In May 1962, the U.S. Army discontinued the OCO, parent
organization for America’s earliest space and missile efforts. The
WSMR Integrated Range Mission, which had started as the BRL
White Sands Annex, became the Range Operation Directorate, and
WSMR was transferred to the Army Materiel Command.
During 1962, WSMR also tested the Lockheed Pegasus, fired from
the original Redstone pad at LC-36, for launching the SAMOS spy
satellite. In September, the Air Force’s Green River, Utah, launch site
for the Athena subscale tests of ABRES was approved, and land
acquisition was initiated by the Sacramento District Corps of
Engineers in late December. Pershing, which had been in the test
phase at the Atlantic Missile Range since 1960, became operational
in July and was widely deployed during the next two years in both
the United States and West Germany.
The first successful firing of the North American Aviation/Air Force
Hound Dog, a forerunner of the modern cruise missile based on the
canceled Navaho, took place on October 11. The Hound Dog air-to-
surface missile was designed for launch from a B-52 bomber,
carrying a 1-megaton nuclear warhead. The first off-range test
firing of Hound Dog was launched from Del Rio, Texas, but failed to
reach the range and impacted into Guadalupe Peak.
Eidenbach
White Sands Proving Ground 1941–1965
25
1963
The U. S. and Soviet space programs continued to compete as L.
Gordon Cooper completed 22 orbits in May, followed by Valentina
Tereshkova-Nikolayeva, first woman in space, who reached 48
orbits in June. The Soviets also achieved two vehicles in
simultaneous orbital flight. In February, Syncom 2 became the first
artificial satellite placed in geosynchronous orbit.

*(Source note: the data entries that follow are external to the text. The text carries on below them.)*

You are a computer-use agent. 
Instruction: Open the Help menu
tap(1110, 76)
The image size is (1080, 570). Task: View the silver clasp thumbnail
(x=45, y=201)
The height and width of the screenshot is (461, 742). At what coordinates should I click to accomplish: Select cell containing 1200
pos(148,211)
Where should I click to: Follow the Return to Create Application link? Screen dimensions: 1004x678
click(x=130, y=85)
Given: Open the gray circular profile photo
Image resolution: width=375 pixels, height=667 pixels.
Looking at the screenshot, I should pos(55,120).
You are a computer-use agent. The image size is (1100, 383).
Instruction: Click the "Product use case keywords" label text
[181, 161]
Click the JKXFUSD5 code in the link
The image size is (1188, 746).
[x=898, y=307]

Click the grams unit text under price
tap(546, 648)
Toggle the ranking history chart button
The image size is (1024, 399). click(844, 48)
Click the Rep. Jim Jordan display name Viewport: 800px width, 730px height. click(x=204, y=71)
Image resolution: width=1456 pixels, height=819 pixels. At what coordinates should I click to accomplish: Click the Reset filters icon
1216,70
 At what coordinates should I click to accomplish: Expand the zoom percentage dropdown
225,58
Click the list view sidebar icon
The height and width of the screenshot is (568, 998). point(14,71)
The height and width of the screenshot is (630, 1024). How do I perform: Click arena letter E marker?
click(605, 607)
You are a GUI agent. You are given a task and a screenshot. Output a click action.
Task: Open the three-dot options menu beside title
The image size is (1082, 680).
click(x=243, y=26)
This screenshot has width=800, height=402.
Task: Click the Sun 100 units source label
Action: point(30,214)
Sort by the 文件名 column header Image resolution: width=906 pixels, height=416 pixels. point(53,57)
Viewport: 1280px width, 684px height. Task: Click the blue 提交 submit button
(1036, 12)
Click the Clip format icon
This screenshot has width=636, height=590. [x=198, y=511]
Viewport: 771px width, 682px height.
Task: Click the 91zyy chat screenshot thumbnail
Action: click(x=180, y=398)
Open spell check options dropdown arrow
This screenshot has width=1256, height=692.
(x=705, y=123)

The U.S.S.R. and the United States began exploring ways to
moderate tensions. In a June 10 speech, Kennedy questioned the
wisdom of the so-called holy war that had developed and suggested
a mutual interest on both sides in peace and a halt to the arms race.
Ten days later, the White House-Kremlin Hot Line was established.
The first Minuteman ICBM wing, consisting of three 50-missile
squadrons, became operational during the same period that IRBM
Thor and Jupiter missiles in Britain, Italy, and Turkey were being
removed from service.
In July, Cuba seized the American Embassy in Havana. By October,
Kennedy had signed the trilateral Limited Test Ban Treaty.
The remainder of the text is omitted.